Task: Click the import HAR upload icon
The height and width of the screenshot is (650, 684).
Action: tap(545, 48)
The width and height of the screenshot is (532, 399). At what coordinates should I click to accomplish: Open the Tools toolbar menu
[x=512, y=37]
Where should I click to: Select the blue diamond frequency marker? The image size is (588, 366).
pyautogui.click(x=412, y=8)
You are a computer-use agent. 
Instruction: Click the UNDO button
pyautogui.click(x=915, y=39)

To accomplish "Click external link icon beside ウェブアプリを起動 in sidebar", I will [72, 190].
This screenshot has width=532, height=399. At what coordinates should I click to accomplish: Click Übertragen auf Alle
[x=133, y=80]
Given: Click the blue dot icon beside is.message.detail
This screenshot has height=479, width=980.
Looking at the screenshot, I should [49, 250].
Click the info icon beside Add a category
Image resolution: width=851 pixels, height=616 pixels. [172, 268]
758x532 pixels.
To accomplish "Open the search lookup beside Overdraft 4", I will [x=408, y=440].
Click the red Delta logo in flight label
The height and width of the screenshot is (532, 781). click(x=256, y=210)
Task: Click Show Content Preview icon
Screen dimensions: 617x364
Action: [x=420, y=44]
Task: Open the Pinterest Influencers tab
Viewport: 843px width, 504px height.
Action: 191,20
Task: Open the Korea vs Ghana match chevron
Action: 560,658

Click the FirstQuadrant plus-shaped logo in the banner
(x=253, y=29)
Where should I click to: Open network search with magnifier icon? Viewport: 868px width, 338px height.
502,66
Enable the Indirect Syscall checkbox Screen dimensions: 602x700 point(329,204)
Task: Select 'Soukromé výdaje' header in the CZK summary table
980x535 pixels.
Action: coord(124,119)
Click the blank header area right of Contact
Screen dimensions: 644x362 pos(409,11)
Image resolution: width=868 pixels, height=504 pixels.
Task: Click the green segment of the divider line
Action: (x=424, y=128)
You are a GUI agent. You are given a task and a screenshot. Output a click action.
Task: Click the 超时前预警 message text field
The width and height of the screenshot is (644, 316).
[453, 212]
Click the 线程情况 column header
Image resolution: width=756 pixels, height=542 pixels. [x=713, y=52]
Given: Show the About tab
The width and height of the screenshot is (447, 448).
####
- **Task**: All lines above from the one containing "Task: Select 'Soukromé" to the one containing "Task: Click the 超时前预警 message text field" must be repeated exactly, both lines included, and no others.

- **Response to this task**:
Task: Select 'Soukromé výdaje' header in the CZK summary table
980x535 pixels.
Action: coord(124,119)
Click the blank header area right of Contact
Screen dimensions: 644x362 pos(409,11)
Image resolution: width=868 pixels, height=504 pixels.
Task: Click the green segment of the divider line
Action: (x=424, y=128)
You are a GUI agent. You are given a task and a screenshot. Output a click action.
Task: Click the 超时前预警 message text field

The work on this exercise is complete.